AIM OF THE TASK>
Print the stretch of items from the line containing "coordinates (1092, 798)." through the end of the items, reproducing each line verbatim.
■ ■ ■ ■ ■
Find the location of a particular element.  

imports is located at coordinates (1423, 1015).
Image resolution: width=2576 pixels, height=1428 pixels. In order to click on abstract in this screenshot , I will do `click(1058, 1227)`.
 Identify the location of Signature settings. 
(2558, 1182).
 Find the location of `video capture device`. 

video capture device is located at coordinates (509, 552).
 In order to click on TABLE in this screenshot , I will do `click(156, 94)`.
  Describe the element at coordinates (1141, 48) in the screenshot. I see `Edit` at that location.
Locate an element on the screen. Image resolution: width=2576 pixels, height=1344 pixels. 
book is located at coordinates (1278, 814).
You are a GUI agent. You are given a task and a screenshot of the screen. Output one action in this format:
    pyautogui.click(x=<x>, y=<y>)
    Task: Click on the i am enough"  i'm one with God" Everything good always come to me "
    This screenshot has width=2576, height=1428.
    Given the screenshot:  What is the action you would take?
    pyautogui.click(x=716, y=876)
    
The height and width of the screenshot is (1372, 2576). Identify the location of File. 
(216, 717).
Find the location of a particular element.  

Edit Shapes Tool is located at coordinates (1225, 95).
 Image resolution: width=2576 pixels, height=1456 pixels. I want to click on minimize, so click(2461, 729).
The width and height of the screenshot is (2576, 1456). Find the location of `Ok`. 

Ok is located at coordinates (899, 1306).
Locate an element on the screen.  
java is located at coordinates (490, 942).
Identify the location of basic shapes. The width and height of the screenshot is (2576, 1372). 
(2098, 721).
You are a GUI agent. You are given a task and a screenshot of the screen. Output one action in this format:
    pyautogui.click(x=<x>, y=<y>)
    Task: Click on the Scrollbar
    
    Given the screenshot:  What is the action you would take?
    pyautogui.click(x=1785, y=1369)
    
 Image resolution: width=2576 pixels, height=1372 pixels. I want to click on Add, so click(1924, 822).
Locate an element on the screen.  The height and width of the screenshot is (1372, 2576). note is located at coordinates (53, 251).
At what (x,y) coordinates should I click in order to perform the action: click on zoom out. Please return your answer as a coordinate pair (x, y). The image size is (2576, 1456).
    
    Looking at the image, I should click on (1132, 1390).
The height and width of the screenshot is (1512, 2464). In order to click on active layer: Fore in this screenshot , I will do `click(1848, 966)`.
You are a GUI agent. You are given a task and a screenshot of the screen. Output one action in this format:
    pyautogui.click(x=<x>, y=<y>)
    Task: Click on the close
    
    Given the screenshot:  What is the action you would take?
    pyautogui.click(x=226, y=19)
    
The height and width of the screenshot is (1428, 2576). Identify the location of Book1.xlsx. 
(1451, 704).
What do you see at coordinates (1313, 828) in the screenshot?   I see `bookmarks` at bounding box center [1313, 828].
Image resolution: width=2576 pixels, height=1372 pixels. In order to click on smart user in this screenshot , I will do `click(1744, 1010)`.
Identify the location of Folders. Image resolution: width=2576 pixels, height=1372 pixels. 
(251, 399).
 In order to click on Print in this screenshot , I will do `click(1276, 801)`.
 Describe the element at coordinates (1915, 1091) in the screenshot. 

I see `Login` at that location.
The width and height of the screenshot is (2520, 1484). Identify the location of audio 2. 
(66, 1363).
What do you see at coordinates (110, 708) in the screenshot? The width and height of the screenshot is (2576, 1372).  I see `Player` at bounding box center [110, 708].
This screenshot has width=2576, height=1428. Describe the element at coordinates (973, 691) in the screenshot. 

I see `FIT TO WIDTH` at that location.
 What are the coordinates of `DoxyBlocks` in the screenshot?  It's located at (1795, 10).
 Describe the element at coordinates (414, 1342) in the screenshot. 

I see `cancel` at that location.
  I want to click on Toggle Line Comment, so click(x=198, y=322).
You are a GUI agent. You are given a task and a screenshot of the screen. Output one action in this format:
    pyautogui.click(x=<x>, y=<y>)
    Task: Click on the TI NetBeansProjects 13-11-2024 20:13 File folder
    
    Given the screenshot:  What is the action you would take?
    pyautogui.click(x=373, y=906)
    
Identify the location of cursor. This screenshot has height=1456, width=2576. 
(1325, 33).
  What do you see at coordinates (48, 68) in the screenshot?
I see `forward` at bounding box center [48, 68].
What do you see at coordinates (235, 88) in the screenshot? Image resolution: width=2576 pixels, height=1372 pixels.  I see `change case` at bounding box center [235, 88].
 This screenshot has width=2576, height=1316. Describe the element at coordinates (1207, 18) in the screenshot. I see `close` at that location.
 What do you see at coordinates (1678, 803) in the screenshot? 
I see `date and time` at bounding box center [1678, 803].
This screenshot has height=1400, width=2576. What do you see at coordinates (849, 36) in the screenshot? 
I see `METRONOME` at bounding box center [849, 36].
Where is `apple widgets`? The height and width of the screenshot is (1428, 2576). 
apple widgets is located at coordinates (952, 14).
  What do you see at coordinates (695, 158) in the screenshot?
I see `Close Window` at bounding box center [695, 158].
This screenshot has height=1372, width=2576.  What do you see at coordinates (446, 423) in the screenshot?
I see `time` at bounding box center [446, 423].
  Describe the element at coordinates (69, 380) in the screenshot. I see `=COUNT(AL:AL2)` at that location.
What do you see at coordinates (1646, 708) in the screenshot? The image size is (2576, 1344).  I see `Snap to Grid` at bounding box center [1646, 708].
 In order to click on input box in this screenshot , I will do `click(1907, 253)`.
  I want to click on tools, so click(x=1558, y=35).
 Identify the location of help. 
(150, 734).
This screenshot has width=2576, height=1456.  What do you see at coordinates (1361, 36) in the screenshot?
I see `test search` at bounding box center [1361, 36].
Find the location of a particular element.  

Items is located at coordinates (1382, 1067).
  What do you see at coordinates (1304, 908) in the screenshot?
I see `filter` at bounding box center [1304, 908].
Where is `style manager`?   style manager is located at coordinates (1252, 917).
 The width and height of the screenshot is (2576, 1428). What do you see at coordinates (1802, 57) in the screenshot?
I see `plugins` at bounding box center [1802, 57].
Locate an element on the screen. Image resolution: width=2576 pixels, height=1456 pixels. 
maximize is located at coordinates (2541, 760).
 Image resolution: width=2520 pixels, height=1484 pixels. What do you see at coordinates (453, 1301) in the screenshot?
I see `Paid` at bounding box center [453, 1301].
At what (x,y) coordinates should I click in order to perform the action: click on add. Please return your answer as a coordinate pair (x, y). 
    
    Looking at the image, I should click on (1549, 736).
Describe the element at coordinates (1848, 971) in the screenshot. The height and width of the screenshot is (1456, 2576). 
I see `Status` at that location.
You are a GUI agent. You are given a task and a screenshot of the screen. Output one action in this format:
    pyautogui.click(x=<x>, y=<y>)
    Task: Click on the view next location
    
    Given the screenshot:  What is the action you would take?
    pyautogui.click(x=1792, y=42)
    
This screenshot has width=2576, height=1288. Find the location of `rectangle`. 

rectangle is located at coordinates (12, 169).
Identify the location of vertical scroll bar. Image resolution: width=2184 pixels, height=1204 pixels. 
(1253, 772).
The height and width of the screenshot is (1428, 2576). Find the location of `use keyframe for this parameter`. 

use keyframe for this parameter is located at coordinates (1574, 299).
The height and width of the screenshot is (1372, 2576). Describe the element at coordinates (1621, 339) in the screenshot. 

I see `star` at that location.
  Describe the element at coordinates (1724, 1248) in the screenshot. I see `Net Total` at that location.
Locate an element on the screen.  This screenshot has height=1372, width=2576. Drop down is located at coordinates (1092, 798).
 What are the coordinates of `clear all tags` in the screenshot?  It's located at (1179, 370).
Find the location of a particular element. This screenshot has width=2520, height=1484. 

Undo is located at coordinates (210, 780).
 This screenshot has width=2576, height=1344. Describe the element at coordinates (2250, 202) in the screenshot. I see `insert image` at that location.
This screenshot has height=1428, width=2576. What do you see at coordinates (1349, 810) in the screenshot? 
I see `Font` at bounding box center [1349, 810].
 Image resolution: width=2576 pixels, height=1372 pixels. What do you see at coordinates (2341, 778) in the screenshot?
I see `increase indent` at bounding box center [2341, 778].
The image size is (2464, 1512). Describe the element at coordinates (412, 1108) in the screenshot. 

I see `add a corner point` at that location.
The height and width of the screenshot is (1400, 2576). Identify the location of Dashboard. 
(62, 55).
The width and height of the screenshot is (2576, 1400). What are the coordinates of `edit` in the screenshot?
■ ■ ■ ■ ■
ANSWER TO THE TASK>
Locate an element on the screen.  This screenshot has height=1372, width=2576. Drop down is located at coordinates (1092, 798).
 What are the coordinates of `clear all tags` in the screenshot?  It's located at (1179, 370).
Find the location of a particular element. This screenshot has width=2520, height=1484. 

Undo is located at coordinates (210, 780).
 This screenshot has width=2576, height=1344. Describe the element at coordinates (2250, 202) in the screenshot. I see `insert image` at that location.
This screenshot has height=1428, width=2576. What do you see at coordinates (1349, 810) in the screenshot? 
I see `Font` at bounding box center [1349, 810].
 Image resolution: width=2576 pixels, height=1372 pixels. What do you see at coordinates (2341, 778) in the screenshot?
I see `increase indent` at bounding box center [2341, 778].
The image size is (2464, 1512). Describe the element at coordinates (412, 1108) in the screenshot. 

I see `add a corner point` at that location.
The height and width of the screenshot is (1400, 2576). Identify the location of Dashboard. 
(62, 55).
The width and height of the screenshot is (2576, 1400). What are the coordinates of `edit` in the screenshot?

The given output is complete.